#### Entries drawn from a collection
-- Start --

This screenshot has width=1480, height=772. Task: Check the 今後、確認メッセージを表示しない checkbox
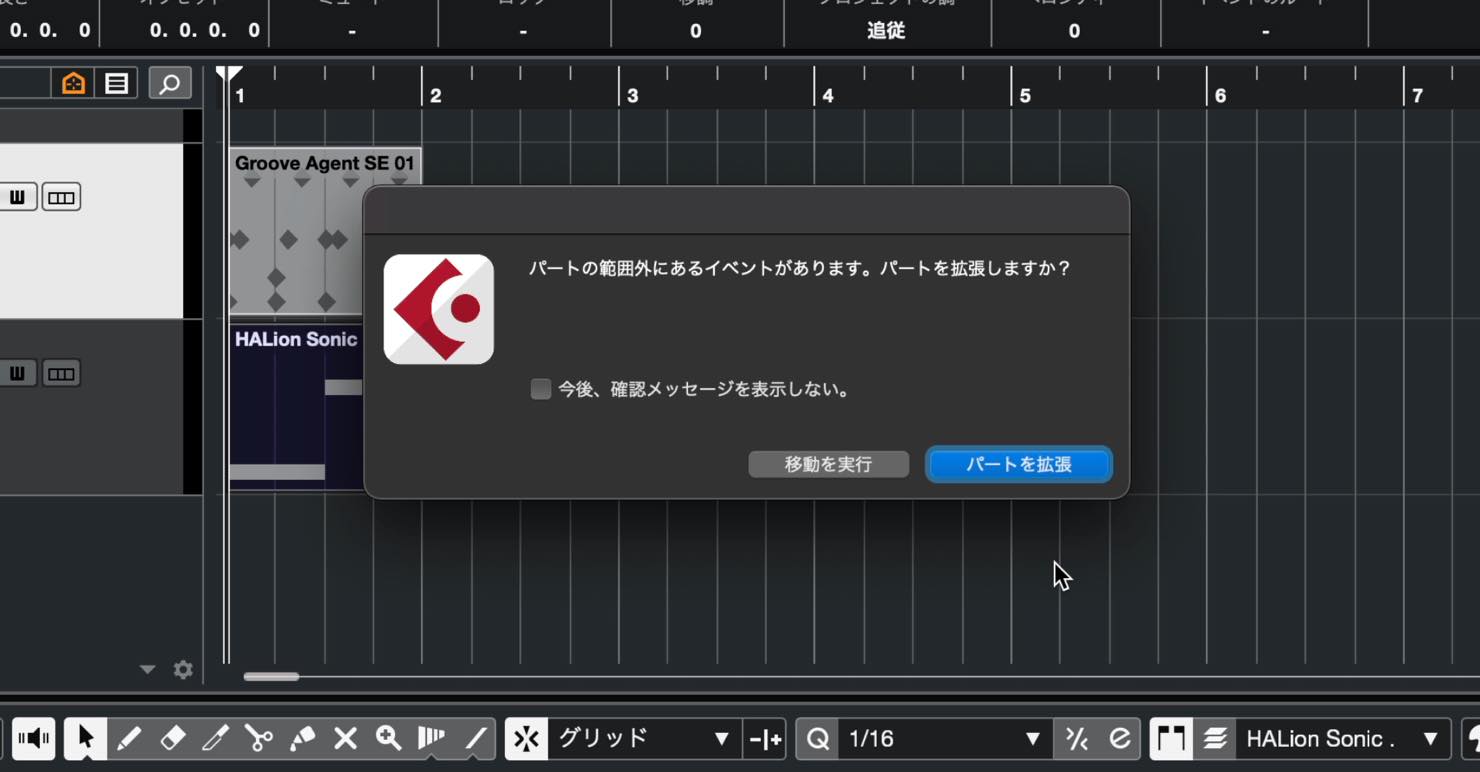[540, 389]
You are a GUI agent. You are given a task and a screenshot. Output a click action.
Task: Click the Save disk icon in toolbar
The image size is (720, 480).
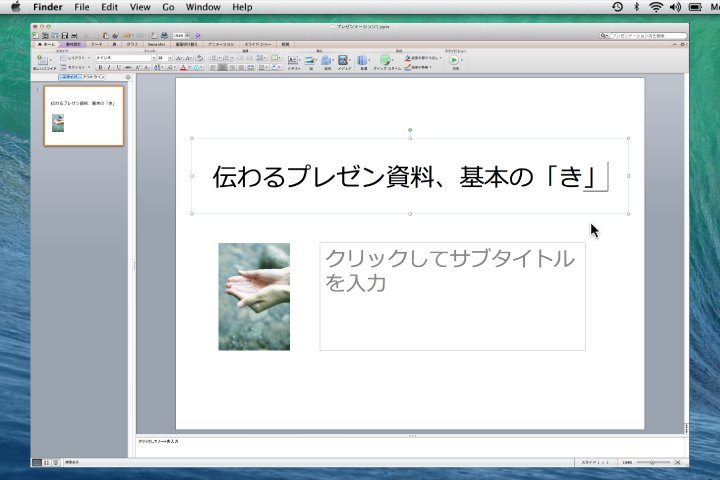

-- End --

#### Goal
Arrange the lines of the listing above as a numbered list, leaving out blank lines and the pictures.

#### Task output
1. This screenshot has width=1480, height=772. Task: Check the 今後、確認メッセージを表示しない checkbox
2. [540, 389]
3. You are a GUI agent. You are given a task and a screenshot. Output a click action.
4. Task: Click the Save disk icon in toolbar
5. The image size is (720, 480).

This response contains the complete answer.